RECORDS FOR THE EXERCISE:
⟨

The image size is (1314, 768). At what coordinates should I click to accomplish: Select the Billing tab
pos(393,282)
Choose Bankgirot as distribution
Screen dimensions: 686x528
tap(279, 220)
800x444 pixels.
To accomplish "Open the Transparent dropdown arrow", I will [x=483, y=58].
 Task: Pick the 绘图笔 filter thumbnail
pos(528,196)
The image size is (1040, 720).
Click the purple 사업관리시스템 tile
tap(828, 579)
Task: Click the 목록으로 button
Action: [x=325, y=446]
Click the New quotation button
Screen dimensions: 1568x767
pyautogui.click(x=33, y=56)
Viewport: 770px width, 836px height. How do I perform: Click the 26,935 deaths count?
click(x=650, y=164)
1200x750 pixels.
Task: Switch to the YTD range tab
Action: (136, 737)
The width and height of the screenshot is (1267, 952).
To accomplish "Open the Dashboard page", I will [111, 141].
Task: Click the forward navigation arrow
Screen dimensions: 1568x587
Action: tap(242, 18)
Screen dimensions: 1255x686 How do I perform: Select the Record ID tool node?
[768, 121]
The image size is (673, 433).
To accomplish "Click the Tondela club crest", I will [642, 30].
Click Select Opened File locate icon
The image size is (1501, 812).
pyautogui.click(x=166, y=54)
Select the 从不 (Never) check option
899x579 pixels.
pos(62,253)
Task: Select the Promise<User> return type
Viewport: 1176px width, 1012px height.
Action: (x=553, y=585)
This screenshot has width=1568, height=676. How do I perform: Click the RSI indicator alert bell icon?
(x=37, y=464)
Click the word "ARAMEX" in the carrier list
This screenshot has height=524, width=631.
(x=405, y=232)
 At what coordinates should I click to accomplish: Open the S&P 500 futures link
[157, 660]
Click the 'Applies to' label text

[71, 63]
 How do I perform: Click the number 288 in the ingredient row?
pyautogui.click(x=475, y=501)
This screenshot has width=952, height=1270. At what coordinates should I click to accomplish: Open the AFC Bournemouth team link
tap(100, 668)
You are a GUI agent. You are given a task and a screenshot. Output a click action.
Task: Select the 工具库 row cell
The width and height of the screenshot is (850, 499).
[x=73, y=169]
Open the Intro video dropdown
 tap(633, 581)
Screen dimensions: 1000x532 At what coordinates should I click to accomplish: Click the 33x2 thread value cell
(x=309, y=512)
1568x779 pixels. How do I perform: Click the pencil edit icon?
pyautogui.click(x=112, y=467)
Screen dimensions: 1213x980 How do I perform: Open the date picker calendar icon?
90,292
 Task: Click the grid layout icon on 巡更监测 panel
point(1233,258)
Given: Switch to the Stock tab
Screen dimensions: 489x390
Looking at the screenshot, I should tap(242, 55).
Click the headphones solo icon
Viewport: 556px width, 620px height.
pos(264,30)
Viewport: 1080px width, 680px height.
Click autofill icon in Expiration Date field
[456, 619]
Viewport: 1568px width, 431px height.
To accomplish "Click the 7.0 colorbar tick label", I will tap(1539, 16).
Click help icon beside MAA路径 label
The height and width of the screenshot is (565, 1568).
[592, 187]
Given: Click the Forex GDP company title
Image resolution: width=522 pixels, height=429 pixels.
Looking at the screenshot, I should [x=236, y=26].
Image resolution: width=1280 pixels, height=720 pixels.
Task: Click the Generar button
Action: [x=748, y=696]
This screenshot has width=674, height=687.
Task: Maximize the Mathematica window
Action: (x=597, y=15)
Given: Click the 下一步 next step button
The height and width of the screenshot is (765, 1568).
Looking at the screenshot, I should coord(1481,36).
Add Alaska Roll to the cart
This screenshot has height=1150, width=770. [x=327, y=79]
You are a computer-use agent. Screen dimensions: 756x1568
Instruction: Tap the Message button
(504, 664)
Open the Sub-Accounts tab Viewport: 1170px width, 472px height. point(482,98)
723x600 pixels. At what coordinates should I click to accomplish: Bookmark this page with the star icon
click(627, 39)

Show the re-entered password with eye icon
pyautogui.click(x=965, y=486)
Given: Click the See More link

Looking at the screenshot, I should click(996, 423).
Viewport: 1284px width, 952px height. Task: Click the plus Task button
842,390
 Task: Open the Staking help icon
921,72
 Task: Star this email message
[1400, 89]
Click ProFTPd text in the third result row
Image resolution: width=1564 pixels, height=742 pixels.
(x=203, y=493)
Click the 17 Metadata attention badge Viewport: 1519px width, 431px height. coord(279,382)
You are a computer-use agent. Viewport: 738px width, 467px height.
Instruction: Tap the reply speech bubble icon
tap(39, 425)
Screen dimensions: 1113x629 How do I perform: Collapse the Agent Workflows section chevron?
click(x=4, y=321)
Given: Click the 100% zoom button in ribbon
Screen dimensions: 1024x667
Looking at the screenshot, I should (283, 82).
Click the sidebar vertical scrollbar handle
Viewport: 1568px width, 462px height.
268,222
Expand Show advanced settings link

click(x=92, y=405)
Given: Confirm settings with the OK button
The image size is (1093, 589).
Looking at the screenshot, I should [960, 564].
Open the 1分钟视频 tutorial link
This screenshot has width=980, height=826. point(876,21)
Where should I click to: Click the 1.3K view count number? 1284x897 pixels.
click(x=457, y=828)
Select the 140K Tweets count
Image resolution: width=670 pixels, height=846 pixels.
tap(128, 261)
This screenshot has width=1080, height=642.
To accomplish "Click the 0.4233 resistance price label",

⟩

ABOUT THIS TASK: Within the material above, the line with "The image size is (1501, 812)." opens the range and the line with "Click the word" closes it; reproduce that range word for word.

EXERCISE ANSWER:
The image size is (1501, 812).
pyautogui.click(x=166, y=54)
Select the 从不 (Never) check option
899x579 pixels.
pos(62,253)
Task: Select the Promise<User> return type
Viewport: 1176px width, 1012px height.
Action: (x=553, y=585)
This screenshot has width=1568, height=676. How do I perform: Click the RSI indicator alert bell icon?
(x=37, y=464)
Click the word "ARAMEX" in the carrier list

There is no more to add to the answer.